4 Aralık günü Şehrimizi şereflendiren Cumhurbaşkanı Sayın Recep Tayyip Erdoğan ile Muhterem Eşi Hemşiremiz (Siirtli) Emine Erdoğan arasında yaşanan bir diyalog medyaya yansıdı.

Cumhurbaşkanı Erdoğan'ın Kahramanmaraş ziyaretinde "Şiir gibi bir yaşamımız var" sözleri anımsatılarak Emine Erdoğan Hanımefendiye yönetilen "Şiir gibi bir yaşam ne demek? Böylesine yoğun bir tempoda şiir gibi bir evliliği sürdürmek zor olmuyor mu?" sorusuna Hanımefendinin, Erdoğan'a dönerek, "Başıma iş açtın Sayın Başkan. İlla ki şair olmaya gerek yok. Acısıyla tatlısıyla hep birlikte paylaşmak. Biz bunun yaptık. Şiir yazmıyoruz ama şiir gibi yaşıyoruz" şeklinde cevap vermiş.

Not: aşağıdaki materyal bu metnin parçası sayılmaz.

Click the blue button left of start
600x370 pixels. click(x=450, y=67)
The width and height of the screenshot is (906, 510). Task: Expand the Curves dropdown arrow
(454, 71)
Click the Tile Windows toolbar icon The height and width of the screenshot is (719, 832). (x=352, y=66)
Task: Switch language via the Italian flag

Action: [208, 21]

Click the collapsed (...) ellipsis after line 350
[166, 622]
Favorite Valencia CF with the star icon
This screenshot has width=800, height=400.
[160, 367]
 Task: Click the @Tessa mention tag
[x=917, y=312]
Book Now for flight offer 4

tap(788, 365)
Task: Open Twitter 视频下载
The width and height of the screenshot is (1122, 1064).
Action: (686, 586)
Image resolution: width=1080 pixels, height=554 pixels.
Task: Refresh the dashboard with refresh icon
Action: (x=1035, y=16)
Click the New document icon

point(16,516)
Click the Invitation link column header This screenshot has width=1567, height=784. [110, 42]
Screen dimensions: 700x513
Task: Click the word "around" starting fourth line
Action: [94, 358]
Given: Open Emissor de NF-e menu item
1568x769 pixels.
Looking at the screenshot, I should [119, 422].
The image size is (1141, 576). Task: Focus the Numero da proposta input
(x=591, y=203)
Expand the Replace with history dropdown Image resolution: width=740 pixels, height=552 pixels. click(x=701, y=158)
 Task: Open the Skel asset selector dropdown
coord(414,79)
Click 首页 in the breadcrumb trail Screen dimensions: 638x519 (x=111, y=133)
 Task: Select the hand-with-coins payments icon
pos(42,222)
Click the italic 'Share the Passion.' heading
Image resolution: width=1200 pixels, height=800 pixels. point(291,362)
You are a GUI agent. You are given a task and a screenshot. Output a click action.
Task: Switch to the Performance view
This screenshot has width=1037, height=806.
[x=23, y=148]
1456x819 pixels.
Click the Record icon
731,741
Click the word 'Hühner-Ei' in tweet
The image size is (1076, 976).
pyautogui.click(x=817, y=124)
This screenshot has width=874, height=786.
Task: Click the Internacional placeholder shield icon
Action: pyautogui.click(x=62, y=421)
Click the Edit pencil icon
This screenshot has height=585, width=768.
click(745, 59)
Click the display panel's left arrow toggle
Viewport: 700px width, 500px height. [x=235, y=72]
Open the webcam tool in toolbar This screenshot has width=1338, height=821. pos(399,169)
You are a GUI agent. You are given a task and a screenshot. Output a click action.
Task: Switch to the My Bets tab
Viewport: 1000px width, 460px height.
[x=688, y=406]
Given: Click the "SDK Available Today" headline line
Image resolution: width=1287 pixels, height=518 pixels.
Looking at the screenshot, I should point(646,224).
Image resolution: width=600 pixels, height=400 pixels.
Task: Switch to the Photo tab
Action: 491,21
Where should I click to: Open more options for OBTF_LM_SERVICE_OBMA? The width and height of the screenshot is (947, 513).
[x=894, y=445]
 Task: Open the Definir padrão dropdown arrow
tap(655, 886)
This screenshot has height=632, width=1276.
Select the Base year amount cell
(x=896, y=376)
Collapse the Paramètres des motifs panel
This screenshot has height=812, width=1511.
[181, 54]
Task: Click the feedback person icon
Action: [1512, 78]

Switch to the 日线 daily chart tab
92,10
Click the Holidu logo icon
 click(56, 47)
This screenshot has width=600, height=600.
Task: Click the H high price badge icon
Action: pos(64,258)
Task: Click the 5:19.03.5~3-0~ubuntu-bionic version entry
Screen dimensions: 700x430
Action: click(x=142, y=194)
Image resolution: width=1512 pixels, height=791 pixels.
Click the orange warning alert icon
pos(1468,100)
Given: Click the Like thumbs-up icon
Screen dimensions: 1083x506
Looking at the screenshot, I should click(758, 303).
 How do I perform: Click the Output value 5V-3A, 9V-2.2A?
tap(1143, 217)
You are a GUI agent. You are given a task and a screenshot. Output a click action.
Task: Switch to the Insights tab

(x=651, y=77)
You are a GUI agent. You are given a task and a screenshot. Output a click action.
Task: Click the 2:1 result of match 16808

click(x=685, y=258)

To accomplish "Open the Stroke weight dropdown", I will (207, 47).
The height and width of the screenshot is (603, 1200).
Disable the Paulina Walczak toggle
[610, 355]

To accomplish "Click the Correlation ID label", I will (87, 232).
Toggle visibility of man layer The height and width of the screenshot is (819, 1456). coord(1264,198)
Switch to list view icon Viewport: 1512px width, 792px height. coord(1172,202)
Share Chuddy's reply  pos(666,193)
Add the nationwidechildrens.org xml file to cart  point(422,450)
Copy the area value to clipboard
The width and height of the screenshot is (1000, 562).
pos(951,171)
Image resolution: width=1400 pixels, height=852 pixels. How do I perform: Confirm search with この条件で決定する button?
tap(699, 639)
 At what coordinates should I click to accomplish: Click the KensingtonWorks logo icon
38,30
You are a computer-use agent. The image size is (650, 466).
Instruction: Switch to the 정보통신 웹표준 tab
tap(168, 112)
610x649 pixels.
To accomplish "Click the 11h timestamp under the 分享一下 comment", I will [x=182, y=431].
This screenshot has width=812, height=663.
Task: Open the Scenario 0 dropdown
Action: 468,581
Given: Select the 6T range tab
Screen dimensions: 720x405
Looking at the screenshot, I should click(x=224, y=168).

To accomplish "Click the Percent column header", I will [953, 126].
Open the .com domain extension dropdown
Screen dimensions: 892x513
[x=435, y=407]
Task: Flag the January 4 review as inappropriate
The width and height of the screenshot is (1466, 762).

Gayet yerinde bir cevap. Bu garip vatandaş bugüne kadar 50 bin beyitin üzerinde (mübalağa etmiyorum) şiir yazmışlığım var, amma velakin doğru dürüst, iki yakasını bir araya getirebilen biri olamadım. Evet, asıl olan şiir yazmak değil, ŞİİR GİBİ YAŞAMAKTIR. 80 yıllık ömrüm bana bu gerçeği öğretti…

ASGARİ ÜCRET NE KADAR OLACAKSA,  EMEKLİ MAAŞLARINA DA YANSITILMALI!

Cumhurbaşkanı Recep Tayyip Erdoğan’ın AKP’nin konuyla ilgili kurmaylarına 2022 yılı için ASGARİ ÜCRETİN 4 BİN TL’nin altında olmaması talimatını verdiği söyleniyor. İşin doğrusu şu ki, günümüz şartlarında, asgari ücretin 4 bin TL olması bile yeterli değildir. Ancak, işverenleri de düşünerek ve (ne şiş yansın, ne kebap) anlayışı içinde belirtilen rakama razıyız.

Bilindiği gibi, asgari ücret tespit komisyonu 15 kişiden oluşmaktadır. Bunların 5’i devletin, 5’i işverenlerin ve 5’i de işçilerin temsilcileridir. İşçi temsilcileri haliyle işçilerin tarafındadır. İşveren temsilcileri ise işverenlerin tarafı. İşin esprisi şu ki, asgari ücreti tespit edecek olan devletin temsilcileri konumunda olan üyeler olacaktır. Hangi tarafa ağırlık verirlerse, o tarafın dediği olacaktır.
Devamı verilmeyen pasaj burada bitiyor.